EXTRAIT DU DOCUMENT>
▼▼▼

Chemot, 21/1. וְאֵלֶּה הַמִּשְׁפָּטִים אֲשֶׁר תָּשִׂים לִפְנֵיהֶם

Et voici les lois que vous devrez placer devant vous

 

On ne peut qu’être frappé par le foisonnement de ces lois, qui embrassent avec détails la quasi-totalité des domaines civils et pénaux du peuple d’Israël. Comme s’il fallait, une fois les principes énoncés (les 10 paroles), se confronter à la vie réelle, dans toute sa variété, complexité, voire apparente trivialité.

Mais Rachi le précise d’emblée, ce « Vé » placé en tête de lecture cette semaine relie clairement notre paracha à la précédente… Ces lois spécifiques et précises relèvent du même souffle, de la même inspiration que la révélation sinaïtique des 10 paroles.

▲▲▲

CONSIGNE ÉCRITE>
Relevez, dans l'extrait du document, tous les termes qui caractérisent la vie réelle à laquelle il faut se confronter une fois les principes énoncés.

DONNÉES AFFICHÉES>

▼▼▼

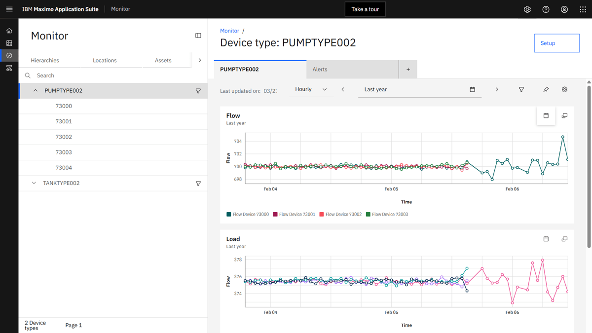
Task: Click the device Search field
Action: click(x=113, y=75)
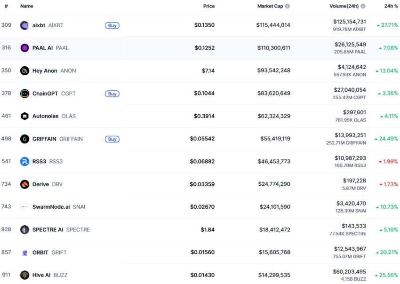This screenshot has width=400, height=284.
Task: Click the Derive logo icon
Action: coord(24,184)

▲▲▲

RÉPONSE RÉDIGÉE>
Variété, complexité, apparente trivialité.